La restructuration planifiée par Volkswagen, qui pourrait s’avérer la plus importante à ce jour, a suscité une forte alerte de la plus grande union allemande, IG Metall, alors que l’entreprise tente de relever des défis structurels dans un contexte de tarifications, de compétition asiatique et de marché chinois morose.
Le différend porte sur des propositions qui incluent des fermetures d'usines, la scission de certaines divisions et jusqu'à 50 000 départs de personnel. Un vote du conseil de surveillance sur trois plans de restructuration rivalisants est prévu vendredi, ce qui pourrait entraîner une assemblée extraordinaire des actionnaires si aucun consensus n'est atteint.
Thorsten Groeger, représentant régional de l'IG Metall, a fait un avertissement direct, affirmant que toute tentative de réviser un paquet de restructuration déjà convenu donnera lieu à une grève massive dans les usines de Volkswagen à Hanovre, Emden, Neckarsulm et Zwickau. "Je ne puis que vous prévenir : si le conseil d'administration tente à nouveau de remettre en cause ce contrat, les usines se soulèveront dans toutes nos installations", a déclaré M. Groeger. "Nous nous opposerons avec toute notre force."

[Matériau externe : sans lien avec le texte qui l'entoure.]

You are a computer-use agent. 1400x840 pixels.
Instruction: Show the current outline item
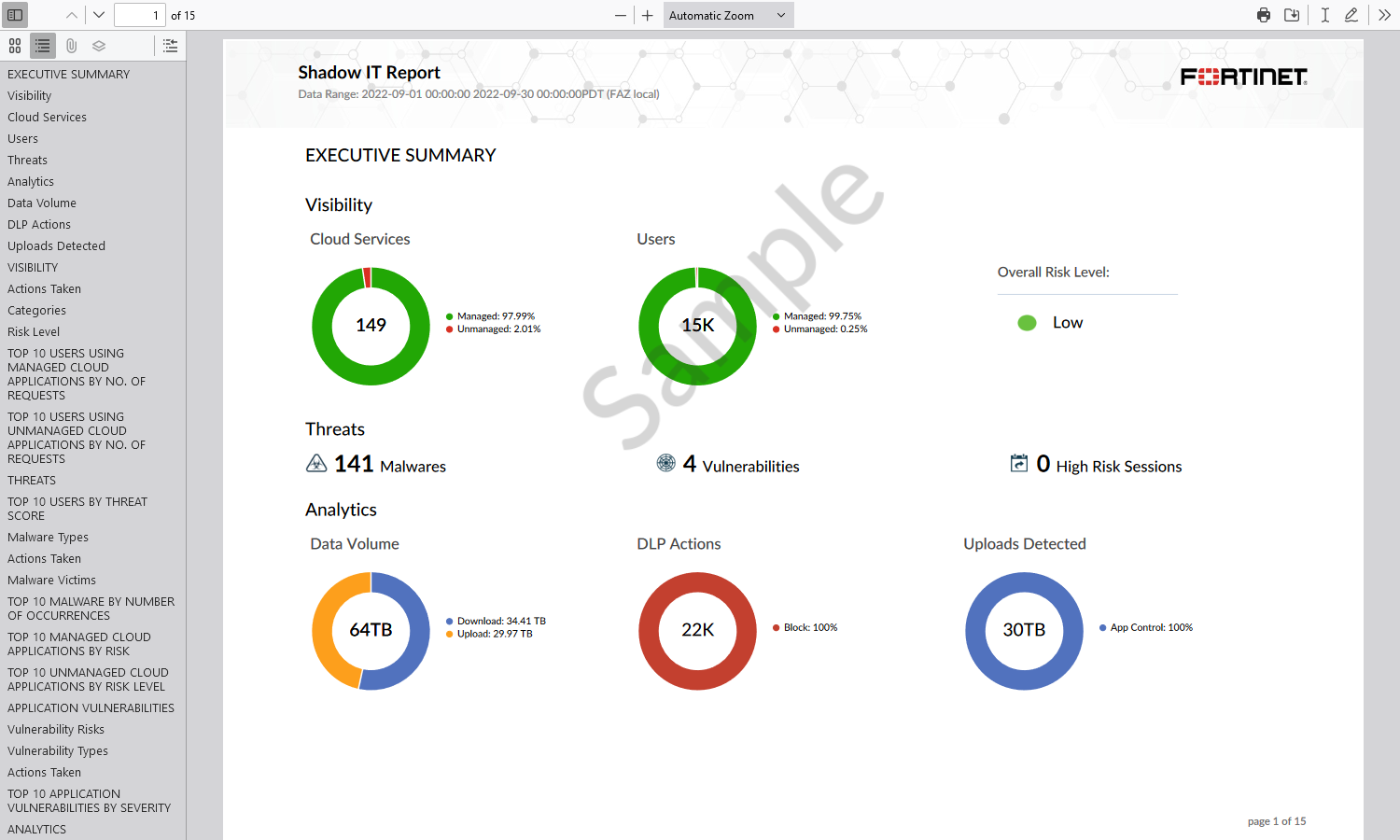tap(169, 45)
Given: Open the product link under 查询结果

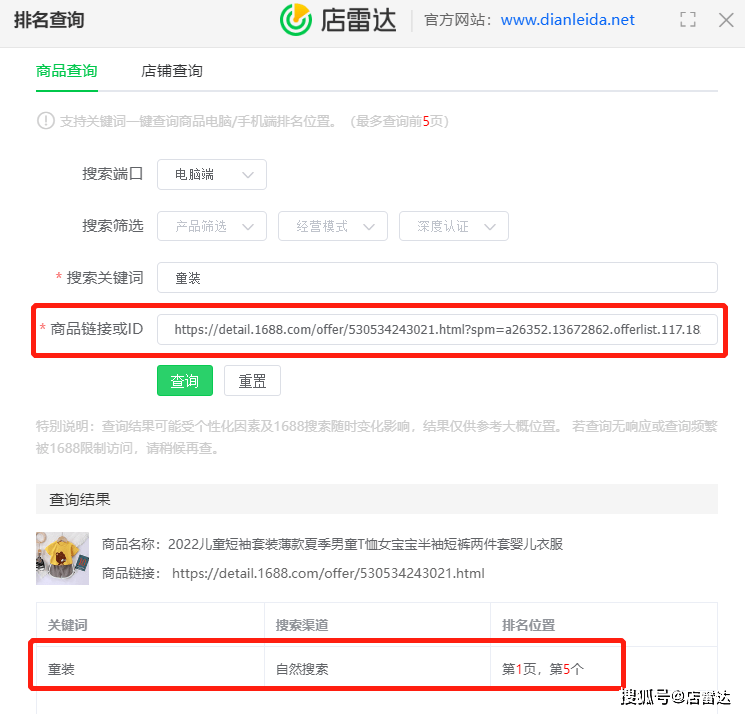Looking at the screenshot, I should click(328, 574).
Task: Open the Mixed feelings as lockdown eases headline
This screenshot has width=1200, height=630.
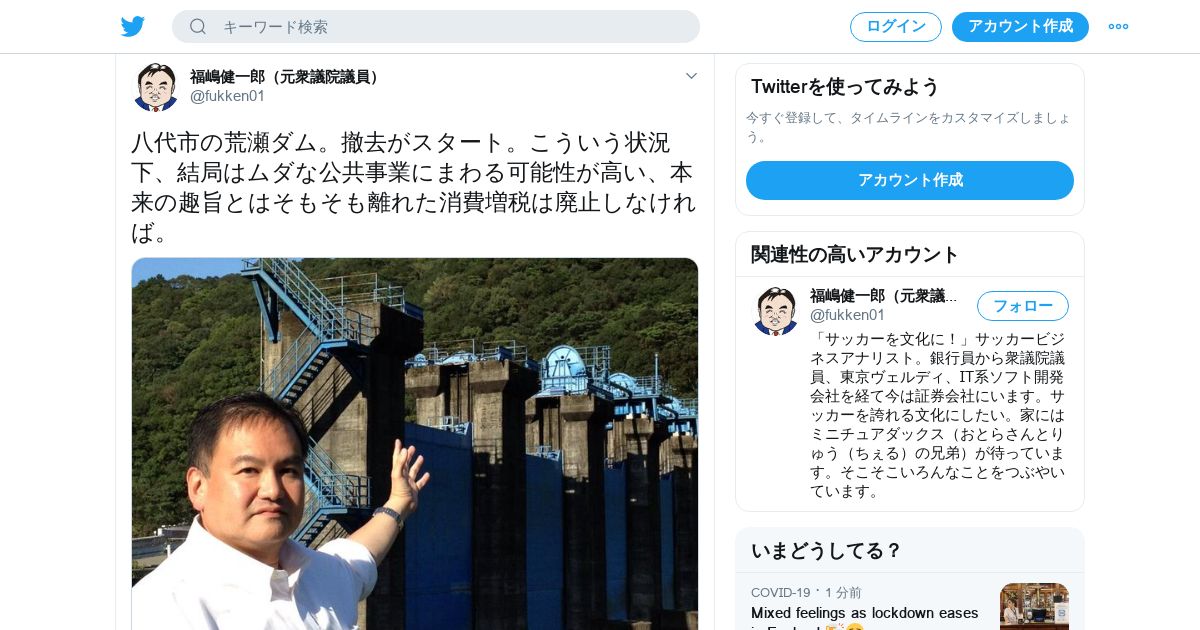Action: click(865, 613)
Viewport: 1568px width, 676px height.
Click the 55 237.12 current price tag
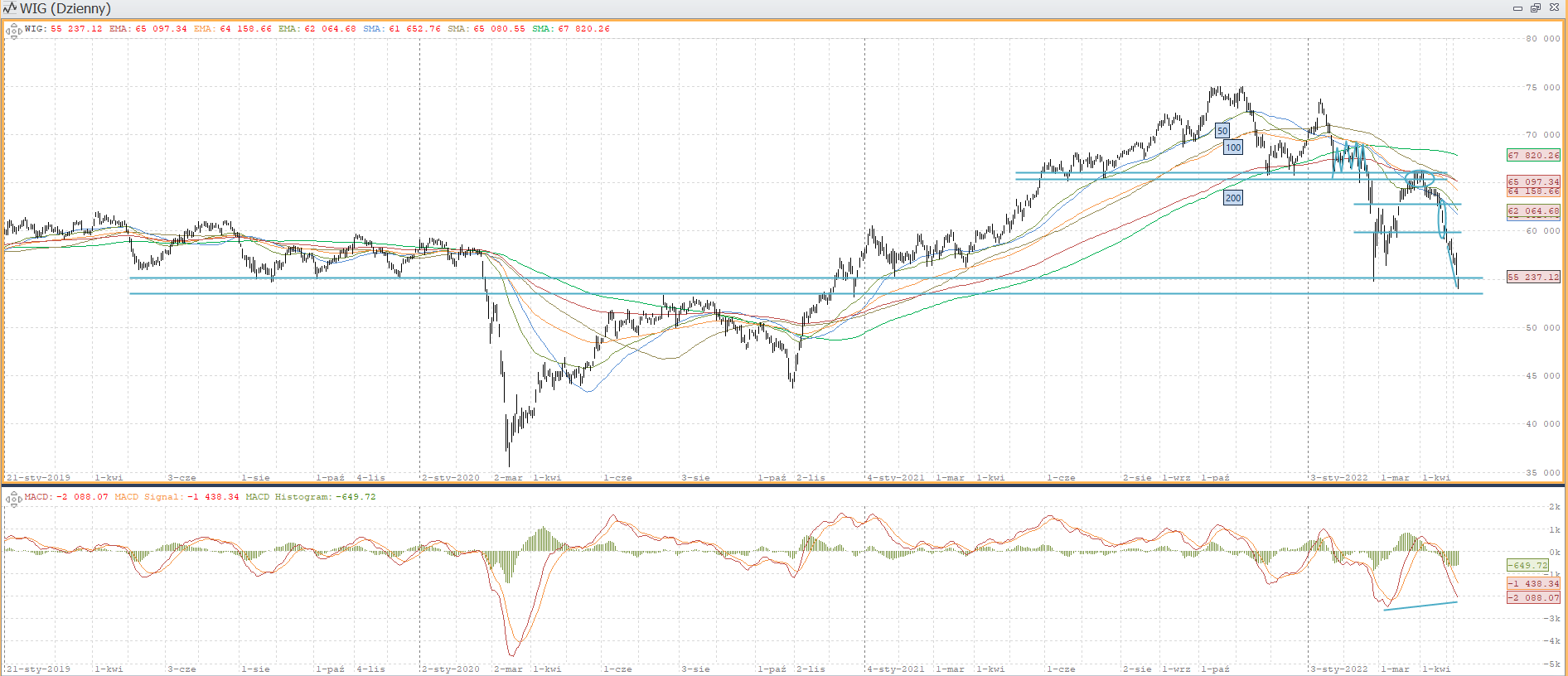1533,277
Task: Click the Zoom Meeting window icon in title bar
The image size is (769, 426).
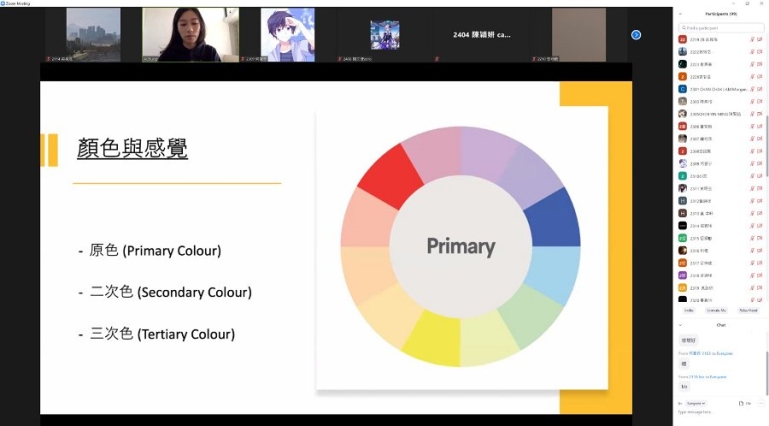Action: coord(2,3)
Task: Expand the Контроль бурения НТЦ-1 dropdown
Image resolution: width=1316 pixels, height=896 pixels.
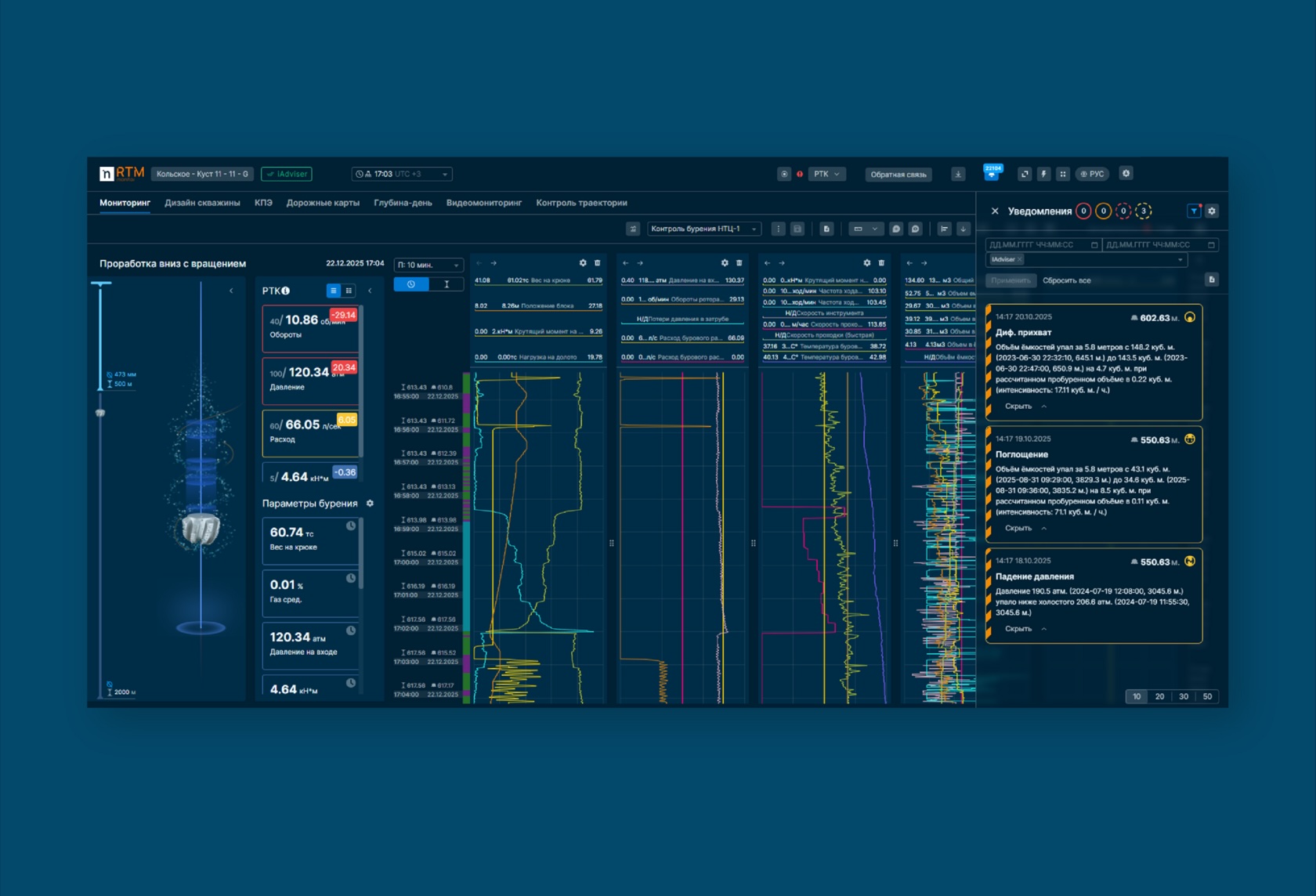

Arno Antlitz, directeur financier de Volkswagen, a reconnu qu'il n'existait pas de plan de production viable pour les quatre usines actuellement examinées, bien qu'il ait souligné l'engagement de l'entreprise à préserver les emplois dès que possible. Ce différend intervient quelques moins de deux ans après le calendrier de restructuration conclu à la suite de longues négociations et de grèves averties.
Les enjeux financiers sont considérables. Volkswagen estime que si elle ne faisait pas face à l'excédent de capacités, cela pourrait entraîner un désavantage financier annuel permanent de 1,5 milliard d'euros (1,74 milliard de dollars), supposant un taux de change de 0,8622 euros par dollar. Le conseil de surveillance de l'entreprise doit maintenant participer à un vote à enjeux qui pourrait redessiner son empreinte opérationnelle en Allemagne et ailleurs, notamment en Chine, où les conditions du marché restent difficiles.
Le résultat de la réunion de vendredi déterminera si Volkswagen poursuivra son effort de restructuration le plus ambitieux jusqu’à présent ou si elle fera face à une perturbation industrielle prolongée alors que les syndicats se mobilisent contre de nouveaux emplois.